No sin mi equipo. (Elogio del deporte modesto, el espíritu competitivo y la experiencia de equipo)

"Los buenos equipos acaban por ser grandes equipos cuando sus integrantes confían los unos en los otros lo suficiente para renunciar al yo por el nosotros."
Phil Jackson.

     La diferencia la podrán marcar otras cuestiones, pero poco -más bien nada- nos separa de lo fundamental con aquellos que se encuentran en lo que el negocio ha tenido a bien llamar élite. Y es que, más allá de ciertos patrones de calidad siempre discutidos y discutibles, existe un espíritu, una esencia en el mundo del deporte, de sus valores y sus enriquecedoras vivencias, alcanzable para todo ser humano que decida vivirlo y se predisponga a experimentarlo.
Así, a efectos de repercusión, aunque fuera tenga su impacto y su trascendencia, miramos dentro y tratamos de poner en valor la incidencia que en la persona y en el grupo tiene el deporte y su dimensión competitiva. Sólo entonces comprobamos que no se trata tanto de dónde estás como de qué sientes por dentro entrenando, justo antes de comenzar, en los instantes en los que estás compitiendo e incluso el momento en el que se apagan los focos y abandonas el juego. También ahí el deporte bendice a todos sin distinción.
Tanto para quienes lo practican solos, como los que lo hacen ante cien, para diez mil o para los que compiten ante cincuenta mil o más espectadores –absolutamente para todos, porque eso depende de ti-, hay un espacio singular, protegido y casi sagrado en el que, una vez instalado y abierto a su influencia, parece difuminarse hasta el espacio y el tiempo, terminando por existir sólo tú, tu equipo y ese juego competitivo que te envuelve y os arrastra a esa mágica locura en la que sólo cabe la entrega, en la que sólo se permite derramar el cuerpo y el alma como quien derrama vida que se esparce para la siembra.
Al fin y al cabo, no todo el que pisa deja huella, sino sólo aquellos que pisaron derramando el cuerpo y el alma que dispusieron en ese momento. Tal vez por eso a éstos los recordamos y a otros los olvidamos o sencillamente se pierden en la galería fría e inmisericorde del tiempo. Tal vez por eso nunca se olvida a quienes se pusieron una camiseta como quienes se enfundaban de una vez todos los sueños propios y los de aquéllos que tragaron saliva para poder después transmitir el aliento más puro del alma que de tantas y tan hermosas maneras compite.
Cierto, instalado en ese espíritu, no hay nada distinto entre lo que tu equipo siente cuando entra a un vestuario modesto y llega a morder el silencio, y quienes lo hacen deslumbrándoles el brillo de cada pulgada del confortable salón en el que se preparan. Y no hay tanta diferencia porque podéis también experimentar la presión más verdadera, aquélla que vosotros –vuestro irrefrenable e inconfundible espíritu competitivo- os imponéis cuando saltáis al escenario de juego y ya sólo pensáis en devorar cada segundo que se os regale de juego.

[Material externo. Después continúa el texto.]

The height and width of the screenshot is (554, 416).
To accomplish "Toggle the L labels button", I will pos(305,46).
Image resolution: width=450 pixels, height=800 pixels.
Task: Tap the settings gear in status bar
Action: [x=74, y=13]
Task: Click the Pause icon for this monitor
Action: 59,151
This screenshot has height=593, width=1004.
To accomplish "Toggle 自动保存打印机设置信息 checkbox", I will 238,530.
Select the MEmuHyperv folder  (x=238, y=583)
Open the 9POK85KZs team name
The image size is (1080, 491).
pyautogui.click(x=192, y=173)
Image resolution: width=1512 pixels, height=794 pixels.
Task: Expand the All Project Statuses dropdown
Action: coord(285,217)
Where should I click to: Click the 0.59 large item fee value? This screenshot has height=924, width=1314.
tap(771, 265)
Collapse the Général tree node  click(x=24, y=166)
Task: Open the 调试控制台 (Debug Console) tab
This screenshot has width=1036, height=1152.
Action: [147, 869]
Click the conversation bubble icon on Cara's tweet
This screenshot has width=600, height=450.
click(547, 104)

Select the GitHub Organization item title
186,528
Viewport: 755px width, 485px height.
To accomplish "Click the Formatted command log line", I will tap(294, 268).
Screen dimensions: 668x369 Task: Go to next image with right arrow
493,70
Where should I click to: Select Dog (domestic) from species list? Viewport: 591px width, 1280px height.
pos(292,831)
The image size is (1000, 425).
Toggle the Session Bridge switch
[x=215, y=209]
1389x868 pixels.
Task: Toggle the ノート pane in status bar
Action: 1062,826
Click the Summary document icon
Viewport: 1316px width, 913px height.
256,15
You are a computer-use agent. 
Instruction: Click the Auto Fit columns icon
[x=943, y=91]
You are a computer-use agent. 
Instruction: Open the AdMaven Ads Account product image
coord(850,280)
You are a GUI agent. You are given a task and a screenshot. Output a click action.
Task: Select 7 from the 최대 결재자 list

Entonces, vivir y compartir este espíritu deportivo y competitivo poco tiene que ver con el espacio en el que lo hagáis, sino con la actitud con que lo afrontáis y las personas con las que lo compartís. Ese espíritu no se encuentra en ningún lugar concreto, ni en ninguna categoría determinada, sino en el equipo que se muestra capaz de convocarlo, crearlo, vivirlo, respetarlo y, sobre todo, compartirlo. Tu equipo deja huella porque, en cada uno, está el cuerpo y el alma de todos; y en todos, el cuerpo y el alma de cada uno.